Work order: Each line from the one holding "Activate the context help pointer icon" to the end of the data below must be output verbatim, with no other lines.

[Dataset entries]
----
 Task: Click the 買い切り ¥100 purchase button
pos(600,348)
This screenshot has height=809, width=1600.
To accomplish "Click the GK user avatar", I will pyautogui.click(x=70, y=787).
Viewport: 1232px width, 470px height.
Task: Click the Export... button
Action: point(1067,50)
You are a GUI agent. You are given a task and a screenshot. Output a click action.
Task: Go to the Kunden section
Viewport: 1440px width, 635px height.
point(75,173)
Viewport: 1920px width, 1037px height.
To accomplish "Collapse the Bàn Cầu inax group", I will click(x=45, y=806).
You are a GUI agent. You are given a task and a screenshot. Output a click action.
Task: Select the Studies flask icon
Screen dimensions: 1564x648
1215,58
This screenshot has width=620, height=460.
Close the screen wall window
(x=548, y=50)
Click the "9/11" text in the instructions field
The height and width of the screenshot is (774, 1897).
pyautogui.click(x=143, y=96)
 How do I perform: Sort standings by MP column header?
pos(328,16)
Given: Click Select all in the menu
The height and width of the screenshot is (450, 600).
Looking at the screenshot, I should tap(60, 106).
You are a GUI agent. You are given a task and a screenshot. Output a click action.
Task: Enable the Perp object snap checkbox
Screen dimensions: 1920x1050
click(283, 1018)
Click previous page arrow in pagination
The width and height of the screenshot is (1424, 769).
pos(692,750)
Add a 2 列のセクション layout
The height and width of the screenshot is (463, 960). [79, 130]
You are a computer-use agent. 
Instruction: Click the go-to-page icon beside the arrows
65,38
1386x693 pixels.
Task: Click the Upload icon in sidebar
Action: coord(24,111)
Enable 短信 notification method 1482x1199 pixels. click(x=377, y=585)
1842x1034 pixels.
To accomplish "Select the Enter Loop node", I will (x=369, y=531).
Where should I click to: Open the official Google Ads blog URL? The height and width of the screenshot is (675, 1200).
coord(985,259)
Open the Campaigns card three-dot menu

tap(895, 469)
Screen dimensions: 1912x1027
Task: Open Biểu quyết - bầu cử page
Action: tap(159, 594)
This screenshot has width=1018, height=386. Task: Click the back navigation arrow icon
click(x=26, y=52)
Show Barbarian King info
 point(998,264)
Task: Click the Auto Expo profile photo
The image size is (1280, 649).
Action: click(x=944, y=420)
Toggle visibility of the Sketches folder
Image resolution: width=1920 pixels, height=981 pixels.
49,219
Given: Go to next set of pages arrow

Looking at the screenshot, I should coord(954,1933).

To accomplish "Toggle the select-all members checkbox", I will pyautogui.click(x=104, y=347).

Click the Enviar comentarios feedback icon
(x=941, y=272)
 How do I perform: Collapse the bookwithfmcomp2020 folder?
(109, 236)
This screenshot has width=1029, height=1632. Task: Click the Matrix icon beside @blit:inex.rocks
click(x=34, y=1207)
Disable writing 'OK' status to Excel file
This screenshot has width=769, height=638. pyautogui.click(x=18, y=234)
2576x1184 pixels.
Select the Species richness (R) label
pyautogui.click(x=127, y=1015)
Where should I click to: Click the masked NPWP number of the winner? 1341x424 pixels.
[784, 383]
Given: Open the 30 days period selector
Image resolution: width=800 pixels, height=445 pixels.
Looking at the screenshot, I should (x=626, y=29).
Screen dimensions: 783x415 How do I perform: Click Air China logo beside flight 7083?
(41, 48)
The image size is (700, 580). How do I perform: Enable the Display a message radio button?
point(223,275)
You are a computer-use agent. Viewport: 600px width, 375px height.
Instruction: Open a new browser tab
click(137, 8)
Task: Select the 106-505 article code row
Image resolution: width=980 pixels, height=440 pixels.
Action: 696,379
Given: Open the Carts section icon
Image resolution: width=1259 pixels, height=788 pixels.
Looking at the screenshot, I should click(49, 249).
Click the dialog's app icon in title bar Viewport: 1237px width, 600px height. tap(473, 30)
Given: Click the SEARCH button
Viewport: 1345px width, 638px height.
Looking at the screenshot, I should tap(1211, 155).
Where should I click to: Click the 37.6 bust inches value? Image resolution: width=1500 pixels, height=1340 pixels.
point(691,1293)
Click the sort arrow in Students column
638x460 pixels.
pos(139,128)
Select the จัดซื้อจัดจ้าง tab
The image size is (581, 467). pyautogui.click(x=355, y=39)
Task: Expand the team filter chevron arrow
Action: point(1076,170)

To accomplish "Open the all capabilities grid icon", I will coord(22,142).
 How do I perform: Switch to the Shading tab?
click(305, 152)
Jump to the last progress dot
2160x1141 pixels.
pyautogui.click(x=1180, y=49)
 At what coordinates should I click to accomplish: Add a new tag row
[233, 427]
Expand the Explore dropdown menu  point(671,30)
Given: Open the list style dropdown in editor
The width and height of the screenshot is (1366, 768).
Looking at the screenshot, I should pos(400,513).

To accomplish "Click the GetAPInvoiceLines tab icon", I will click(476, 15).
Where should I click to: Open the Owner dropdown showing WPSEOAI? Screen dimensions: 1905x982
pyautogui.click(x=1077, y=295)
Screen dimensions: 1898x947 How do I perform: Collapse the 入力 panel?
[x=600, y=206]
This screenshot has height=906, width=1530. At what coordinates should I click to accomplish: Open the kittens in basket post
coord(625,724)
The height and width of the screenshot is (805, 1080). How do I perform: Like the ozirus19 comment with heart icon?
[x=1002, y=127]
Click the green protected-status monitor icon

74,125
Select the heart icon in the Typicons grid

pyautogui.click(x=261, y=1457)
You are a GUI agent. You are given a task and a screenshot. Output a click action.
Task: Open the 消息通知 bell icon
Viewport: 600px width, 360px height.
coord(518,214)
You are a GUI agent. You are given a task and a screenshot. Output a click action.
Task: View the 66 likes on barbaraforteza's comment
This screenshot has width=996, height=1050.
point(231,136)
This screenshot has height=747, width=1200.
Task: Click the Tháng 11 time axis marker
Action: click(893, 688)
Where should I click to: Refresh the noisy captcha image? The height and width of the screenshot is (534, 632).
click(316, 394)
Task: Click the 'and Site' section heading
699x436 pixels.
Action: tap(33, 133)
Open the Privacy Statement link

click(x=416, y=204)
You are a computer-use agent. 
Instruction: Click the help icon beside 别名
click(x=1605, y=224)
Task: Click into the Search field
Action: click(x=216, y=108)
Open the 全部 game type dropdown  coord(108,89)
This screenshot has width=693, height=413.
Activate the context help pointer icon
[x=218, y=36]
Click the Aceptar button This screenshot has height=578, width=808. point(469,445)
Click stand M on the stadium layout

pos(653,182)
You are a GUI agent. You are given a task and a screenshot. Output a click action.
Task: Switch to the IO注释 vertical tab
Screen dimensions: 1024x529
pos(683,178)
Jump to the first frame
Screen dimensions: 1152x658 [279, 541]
----
Final answer:
Activate the context help pointer icon
[x=218, y=36]
Click the Aceptar button This screenshot has height=578, width=808. point(469,445)
Click stand M on the stadium layout

pos(653,182)
You are a GUI agent. You are given a task and a screenshot. Output a click action.
Task: Switch to the IO注释 vertical tab
Screen dimensions: 1024x529
pos(683,178)
Jump to the first frame
Screen dimensions: 1152x658 [279, 541]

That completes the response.